<<<<

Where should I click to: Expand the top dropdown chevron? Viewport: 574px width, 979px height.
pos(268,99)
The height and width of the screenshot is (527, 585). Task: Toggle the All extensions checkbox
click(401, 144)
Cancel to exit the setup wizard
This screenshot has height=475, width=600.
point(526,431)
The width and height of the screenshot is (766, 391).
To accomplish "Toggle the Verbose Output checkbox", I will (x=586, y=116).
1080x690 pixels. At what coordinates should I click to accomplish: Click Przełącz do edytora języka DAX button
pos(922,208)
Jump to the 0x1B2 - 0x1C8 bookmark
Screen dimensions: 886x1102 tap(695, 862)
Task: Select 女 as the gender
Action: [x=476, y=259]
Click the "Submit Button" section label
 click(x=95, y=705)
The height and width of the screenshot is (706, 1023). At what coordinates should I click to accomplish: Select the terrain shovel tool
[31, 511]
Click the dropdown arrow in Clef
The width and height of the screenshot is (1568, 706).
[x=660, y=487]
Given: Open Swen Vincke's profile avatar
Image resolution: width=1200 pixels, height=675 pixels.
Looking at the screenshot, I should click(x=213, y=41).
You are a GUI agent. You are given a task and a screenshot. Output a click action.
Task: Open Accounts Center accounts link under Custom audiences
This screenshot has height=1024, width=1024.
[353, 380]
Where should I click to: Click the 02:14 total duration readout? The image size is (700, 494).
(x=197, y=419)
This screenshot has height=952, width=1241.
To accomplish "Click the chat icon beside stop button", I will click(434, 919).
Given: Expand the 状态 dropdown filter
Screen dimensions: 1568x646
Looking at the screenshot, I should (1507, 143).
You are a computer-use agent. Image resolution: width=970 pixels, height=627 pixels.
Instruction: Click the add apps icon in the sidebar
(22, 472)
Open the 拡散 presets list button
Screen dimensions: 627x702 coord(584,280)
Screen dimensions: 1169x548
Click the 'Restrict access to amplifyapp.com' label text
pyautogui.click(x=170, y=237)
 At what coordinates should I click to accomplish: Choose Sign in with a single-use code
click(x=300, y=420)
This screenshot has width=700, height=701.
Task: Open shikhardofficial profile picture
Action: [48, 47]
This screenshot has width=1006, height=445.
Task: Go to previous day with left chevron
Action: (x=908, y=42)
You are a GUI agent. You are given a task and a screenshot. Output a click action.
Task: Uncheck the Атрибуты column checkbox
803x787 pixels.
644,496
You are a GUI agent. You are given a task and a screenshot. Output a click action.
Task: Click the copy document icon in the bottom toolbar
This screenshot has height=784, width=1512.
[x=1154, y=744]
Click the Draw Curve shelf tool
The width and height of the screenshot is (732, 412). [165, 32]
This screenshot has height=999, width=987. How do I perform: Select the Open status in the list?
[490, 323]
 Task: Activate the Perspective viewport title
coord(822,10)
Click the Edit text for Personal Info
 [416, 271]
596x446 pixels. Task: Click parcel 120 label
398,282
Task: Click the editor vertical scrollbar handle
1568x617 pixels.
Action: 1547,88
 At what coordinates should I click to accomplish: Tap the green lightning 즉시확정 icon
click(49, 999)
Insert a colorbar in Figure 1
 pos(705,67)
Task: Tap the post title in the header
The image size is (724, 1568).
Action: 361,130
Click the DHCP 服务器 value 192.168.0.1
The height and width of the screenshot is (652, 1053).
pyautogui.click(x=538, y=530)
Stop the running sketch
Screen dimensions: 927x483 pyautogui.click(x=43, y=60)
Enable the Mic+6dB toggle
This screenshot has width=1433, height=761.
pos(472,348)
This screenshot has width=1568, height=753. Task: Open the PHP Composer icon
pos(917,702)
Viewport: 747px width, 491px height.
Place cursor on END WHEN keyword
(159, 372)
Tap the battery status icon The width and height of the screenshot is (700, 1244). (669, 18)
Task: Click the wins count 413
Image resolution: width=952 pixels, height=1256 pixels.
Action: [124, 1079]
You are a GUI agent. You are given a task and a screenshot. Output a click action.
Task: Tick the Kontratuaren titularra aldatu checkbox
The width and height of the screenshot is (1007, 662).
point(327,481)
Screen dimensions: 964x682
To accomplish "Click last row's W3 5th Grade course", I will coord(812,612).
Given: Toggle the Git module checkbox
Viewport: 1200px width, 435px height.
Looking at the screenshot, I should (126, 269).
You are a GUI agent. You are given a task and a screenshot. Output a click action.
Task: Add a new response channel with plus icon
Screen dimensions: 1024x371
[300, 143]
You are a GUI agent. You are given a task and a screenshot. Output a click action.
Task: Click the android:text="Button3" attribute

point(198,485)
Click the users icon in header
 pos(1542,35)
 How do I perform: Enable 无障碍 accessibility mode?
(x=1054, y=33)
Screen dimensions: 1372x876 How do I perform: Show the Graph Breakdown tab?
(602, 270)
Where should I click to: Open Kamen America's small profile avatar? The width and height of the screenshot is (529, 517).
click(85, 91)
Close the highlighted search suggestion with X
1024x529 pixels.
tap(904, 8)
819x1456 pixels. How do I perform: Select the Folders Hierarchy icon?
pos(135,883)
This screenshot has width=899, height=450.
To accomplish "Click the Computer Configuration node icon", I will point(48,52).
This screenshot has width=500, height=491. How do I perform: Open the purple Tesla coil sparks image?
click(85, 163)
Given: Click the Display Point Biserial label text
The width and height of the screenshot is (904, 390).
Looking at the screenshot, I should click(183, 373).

>>>>

### What the task requires
An exact copy of all the records is the expected answer.

### Response to the task
Where should I click to: Expand the top dropdown chevron? Viewport: 574px width, 979px height.
pos(268,99)
The height and width of the screenshot is (527, 585). Task: Toggle the All extensions checkbox
click(401, 144)
Cancel to exit the setup wizard
This screenshot has height=475, width=600.
point(526,431)
The width and height of the screenshot is (766, 391).
To accomplish "Toggle the Verbose Output checkbox", I will (x=586, y=116).
1080x690 pixels. At what coordinates should I click to accomplish: Click Przełącz do edytora języka DAX button
pos(922,208)
Jump to the 0x1B2 - 0x1C8 bookmark
Screen dimensions: 886x1102 tap(695, 862)
Task: Select 女 as the gender
Action: [x=476, y=259]
Click the "Submit Button" section label
 click(x=95, y=705)
The height and width of the screenshot is (706, 1023). At what coordinates should I click to accomplish: Select the terrain shovel tool
[31, 511]
Click the dropdown arrow in Clef
The width and height of the screenshot is (1568, 706).
[x=660, y=487]
Given: Open Swen Vincke's profile avatar
Image resolution: width=1200 pixels, height=675 pixels.
Looking at the screenshot, I should click(x=213, y=41).
You are a GUI agent. You are given a task and a screenshot. Output a click action.
Task: Open Accounts Center accounts link under Custom audiences
This screenshot has height=1024, width=1024.
[353, 380]
Where should I click to: Click the 02:14 total duration readout? The image size is (700, 494).
(x=197, y=419)
This screenshot has height=952, width=1241.
To accomplish "Click the chat icon beside stop button", I will click(434, 919).
Given: Expand the 状态 dropdown filter
Screen dimensions: 1568x646
Looking at the screenshot, I should (1507, 143).
You are a computer-use agent. Image resolution: width=970 pixels, height=627 pixels.
Instruction: Click the add apps icon in the sidebar
(22, 472)
Open the 拡散 presets list button
Screen dimensions: 627x702 coord(584,280)
Screen dimensions: 1169x548
Click the 'Restrict access to amplifyapp.com' label text
pyautogui.click(x=170, y=237)
 At what coordinates should I click to accomplish: Choose Sign in with a single-use code
click(x=300, y=420)
This screenshot has width=700, height=701.
Task: Open shikhardofficial profile picture
Action: [48, 47]
This screenshot has width=1006, height=445.
Task: Go to previous day with left chevron
Action: (x=908, y=42)
You are a GUI agent. You are given a task and a screenshot. Output a click action.
Task: Uncheck the Атрибуты column checkbox
803x787 pixels.
644,496
You are a GUI agent. You are given a task and a screenshot. Output a click action.
Task: Click the copy document icon in the bottom toolbar
This screenshot has height=784, width=1512.
[x=1154, y=744]
Click the Draw Curve shelf tool
The width and height of the screenshot is (732, 412). [165, 32]
This screenshot has height=999, width=987. How do I perform: Select the Open status in the list?
[490, 323]
 Task: Activate the Perspective viewport title
coord(822,10)
Click the Edit text for Personal Info
 [416, 271]
596x446 pixels. Task: Click parcel 120 label
398,282
Task: Click the editor vertical scrollbar handle
1568x617 pixels.
Action: 1547,88
 At what coordinates should I click to accomplish: Tap the green lightning 즉시확정 icon
click(49, 999)
Insert a colorbar in Figure 1
 pos(705,67)
Task: Tap the post title in the header
The image size is (724, 1568).
Action: 361,130
Click the DHCP 服务器 value 192.168.0.1
The height and width of the screenshot is (652, 1053).
pyautogui.click(x=538, y=530)
Stop the running sketch
Screen dimensions: 927x483 pyautogui.click(x=43, y=60)
Enable the Mic+6dB toggle
This screenshot has width=1433, height=761.
pos(472,348)
This screenshot has width=1568, height=753. Task: Open the PHP Composer icon
pos(917,702)
Viewport: 747px width, 491px height.
Place cursor on END WHEN keyword
(159, 372)
Tap the battery status icon The width and height of the screenshot is (700, 1244). (669, 18)
Task: Click the wins count 413
Image resolution: width=952 pixels, height=1256 pixels.
Action: [124, 1079]
You are a GUI agent. You are given a task and a screenshot. Output a click action.
Task: Tick the Kontratuaren titularra aldatu checkbox
The width and height of the screenshot is (1007, 662).
point(327,481)
Screen dimensions: 964x682
To accomplish "Click last row's W3 5th Grade course", I will coord(812,612).
Given: Toggle the Git module checkbox
Viewport: 1200px width, 435px height.
Looking at the screenshot, I should (126, 269).
You are a GUI agent. You are given a task and a screenshot. Output a click action.
Task: Add a new response channel with plus icon
Screen dimensions: 1024x371
[300, 143]
You are a GUI agent. You are given a task and a screenshot. Output a click action.
Task: Click the android:text="Button3" attribute

point(198,485)
Click the users icon in header
 pos(1542,35)
 How do I perform: Enable 无障碍 accessibility mode?
(x=1054, y=33)
Screen dimensions: 1372x876 How do I perform: Show the Graph Breakdown tab?
(602, 270)
Where should I click to: Open Kamen America's small profile avatar? The width and height of the screenshot is (529, 517).
click(85, 91)
Close the highlighted search suggestion with X
1024x529 pixels.
tap(904, 8)
819x1456 pixels. How do I perform: Select the Folders Hierarchy icon?
pos(135,883)
This screenshot has width=899, height=450.
To accomplish "Click the Computer Configuration node icon", I will point(48,52).
This screenshot has width=500, height=491. How do I perform: Open the purple Tesla coil sparks image?
click(85, 163)
Given: Click the Display Point Biserial label text
The width and height of the screenshot is (904, 390).
Looking at the screenshot, I should click(183, 373).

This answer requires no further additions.